2. Pratiques d’écrivains en lien avec les exercices d’enseignement : quelques exemples ont été donnés plus haut concernant les écrivains francophones de langue seconde ou la littérature américaine contemporaine. On pourra se demander si certains auteurs usent dans leur écriture des modèles scolaires propres à une tradition nationale, qu’il s’agirait de décrire ou d’infléchir. Dans l’autre sens, qu’en est-il de l’usage des figures tutélaires de tel ou tel pays au sein de l’école? Si en France, il est avéré qu’on travaille très souvent en classe l’écriture du portrait sur le modèle balzacien, use-t-on particulièrement dans les cursus scolaires du picaresque en Espagne, ou de l’esthétique du Bildungsroman en Allemagne ? Les écrivains contemporains ainsi formés y sont-ils encore sensibles dans leur production ?
3. Didactique de l’écriture d’invention : il s’agira de proposer une analyse des démarches d’écriture fictionnelles proposées de l’école primaire à l’enseignement supérieur aussi bien en France qu’à l’étranger. On s’interrogera sur leurs principes de mise en œuvre et sur leurs apports dans la construction des compétences d’écriture des élèves en lien avec celle de leur identité de sujet auctorial. Réflexions théoriques et comptes rendus analytiques de pratiques de classe seront également bienvenus. On privilégiera les études mettant l’accent sur l’articulation entre écriture et lecture littéraires ou bien explorant l’intérêt de la prise en compte des écrivains dans le projet artistique des élèves.
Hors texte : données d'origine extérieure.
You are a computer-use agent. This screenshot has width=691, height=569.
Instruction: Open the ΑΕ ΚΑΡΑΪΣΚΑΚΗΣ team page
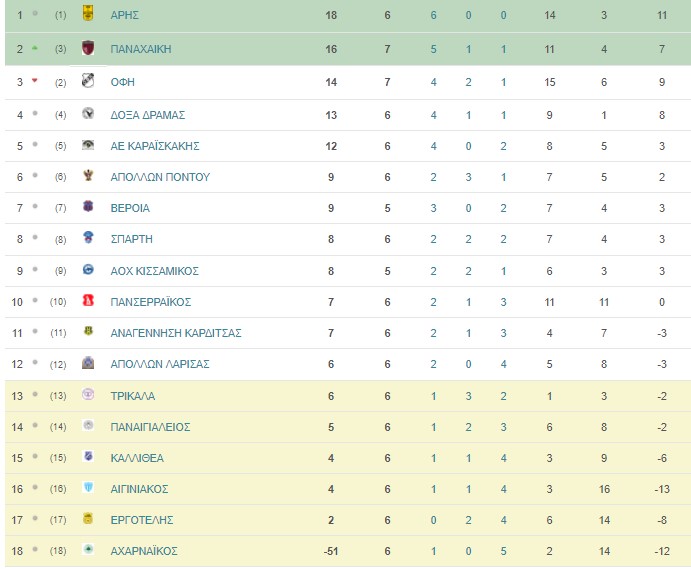(155, 146)
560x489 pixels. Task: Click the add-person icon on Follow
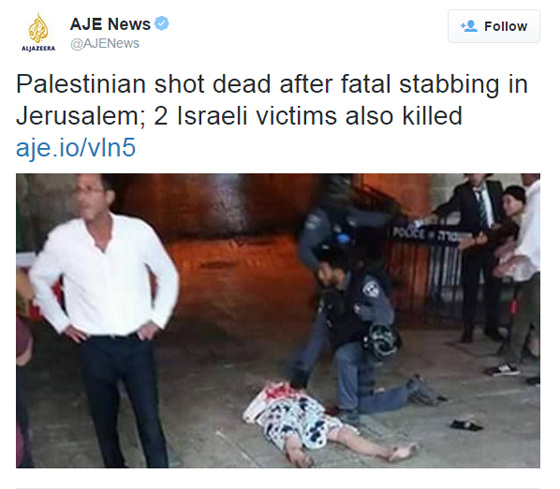[x=469, y=26]
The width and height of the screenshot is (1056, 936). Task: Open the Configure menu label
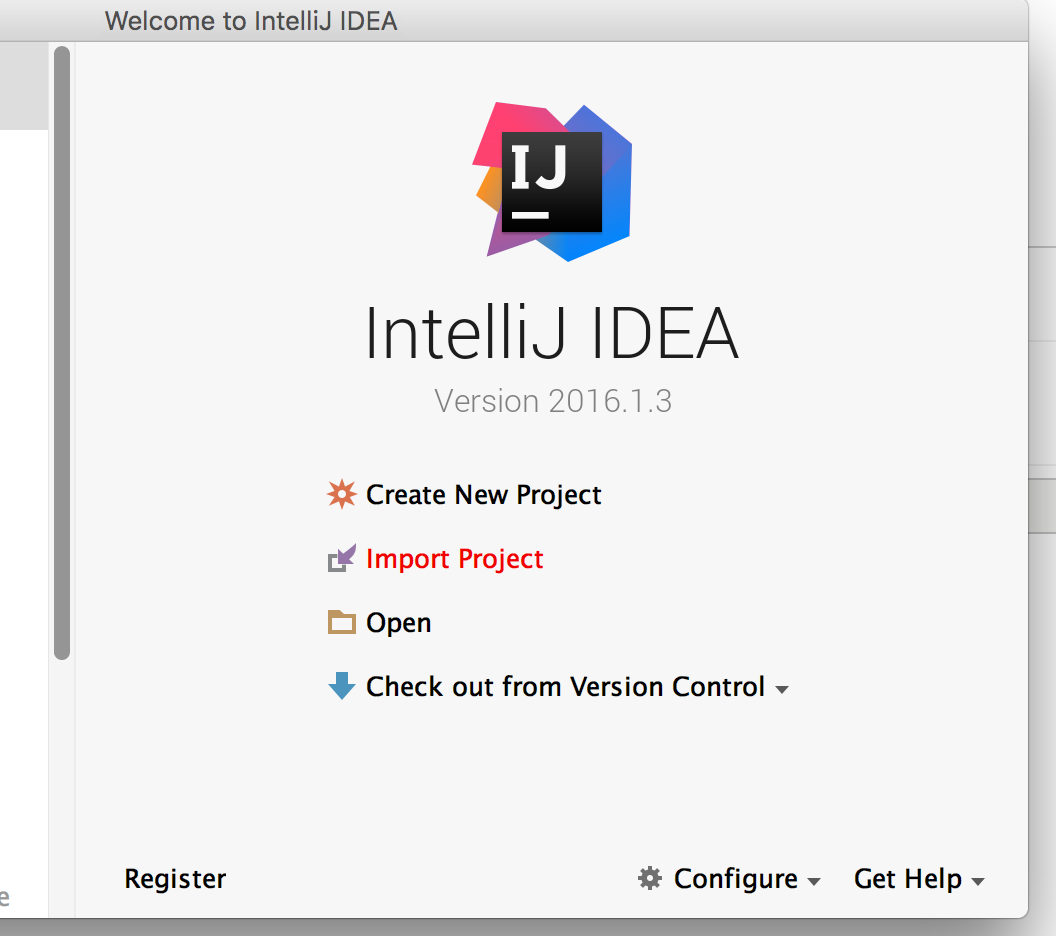click(735, 879)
4. L’écriture d’invention comme matériau de l’écriture autobiographique et romanesque : dans l’autobiographie, la scène d’écriture scolaire fonctionne comme un véritable topos, au même titre que le souvenir des premières lectures. On la trouve aussi dans la fiction. On s’interrogera sur le rôle de cette reprise explicite des modèles et des pratiques scolaires dans la mise en jeu, en mouvement, en question(s) de l’écriture littéraire. On se demandera si ce motif obéit à un traitement différent selon les histoires culturelles et les pays envisagés.
Merci d’adresser avant le 12 novembre 2012 une proposition d’environ 2500 signes, accompagnée d’un bref CV, à Martine Jacques (mjacques2606@numericable.com) ainsi qu’à Caroline Raulet-Marcel (caroline.raulet@dijon.iufm.fr)
Les communications seront destinées à durer environ 30 min et donneront lieu à publication.